• Extrait présenté
Le général Bethouart constate ensuite
qu’après la victoire de 1918, l’armée française, auréolée de sa gloire
retrouvée, prend pour argent comptant le modèle qui lui a permis de vaincre
dans les derniers mois de la guerre. Aucune prospective remettant en cause les
dogmes de la fin du premier conflit mondial ne vient donc préparer la guerre à
venir et ce, dans les unités comme chez les futurs chefs : « L’Ecole de Guerre était une excellente école
d’état-major. On y travaillait la première année à l’échelon de la division, la
deuxième à celui du corps d’armée. Les thèmes tactiques étaient tous inspirés
par des situations de la dernière guerre. Nous aspirions à une évolution de
l’armée. Nous demandions une doctrine nouvelle. On ne nous a donné que du
passé. Ainsi, dès le lendemain de la guerre, l’armée française s’installait
dans l’immobilisme ».
La politique de défense nationale se
berce alors des vaines promesses de désarmement et s’inscrit en faux face à
toute idée de développement d’armes dites offensives, quand bien même cela
aurait un sens du point de vue sémantique. A partir de 1922, la stratégie
défensive est décidée par les échelons politico-militaires en vue d’assurer
l’inviolabilité du territoire malgré les arguments du maréchal Joffre
protestant « que ce serait se vouer
à la défaite que de vouloir établir une nouvelle muraille de Chine ».
De fait, le général Bethouart considère, pour sa part, que « la ligne Maginot, telle qu’elle a été réalisée à coups de
milliards de francs et de milliers d’hommes, a donc été directement responsable
de la défaite ».
Face à ce constat, il défend l’envie de
vaincre qu’il faut cultiver, le développement de l’initiative (qui sera inhibée
en 1940) propre à saisir les opportunités et à surprendre l’adversaire mais il
n’hésite pas à critiquer les fautes politiques de l’entre-deux-guerres (dans un
contexte de crise économique et monétaire) ainsi que l’aveuglement des chefs
devant la toute-puissance supposée du front continu et le manque d’argent
consacré au renouvellement des équipements.

• Votre consigne
Pouvez-vous recopier à l'identique le passage ci-dessus sur l'armée française de l'entre-deux-guerres, en commençant aux mots « De fait, le » et en vous arrêtant après « renouvellement des équipements. » ?

• Données fournies
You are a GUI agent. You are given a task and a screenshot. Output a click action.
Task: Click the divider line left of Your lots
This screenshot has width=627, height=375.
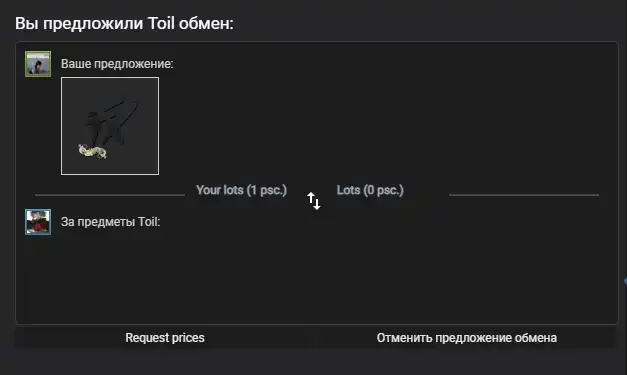click(110, 195)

• Corrigé de l'exercice
De fait, le général Bethouart considère, pour sa part, que « la ligne Maginot, telle qu’elle a été réalisée à coups de
milliards de francs et de milliers d’hommes, a donc été directement responsable
de la défaite ».
Face à ce constat, il défend l’envie de
vaincre qu’il faut cultiver, le développement de l’initiative (qui sera inhibée
en 1940) propre à saisir les opportunités et à surprendre l’adversaire mais il
n’hésite pas à critiquer les fautes politiques de l’entre-deux-guerres (dans un
contexte de crise économique et monétaire) ainsi que l’aveuglement des chefs
devant la toute-puissance supposée du front continu et le manque d’argent
consacré au renouvellement des équipements.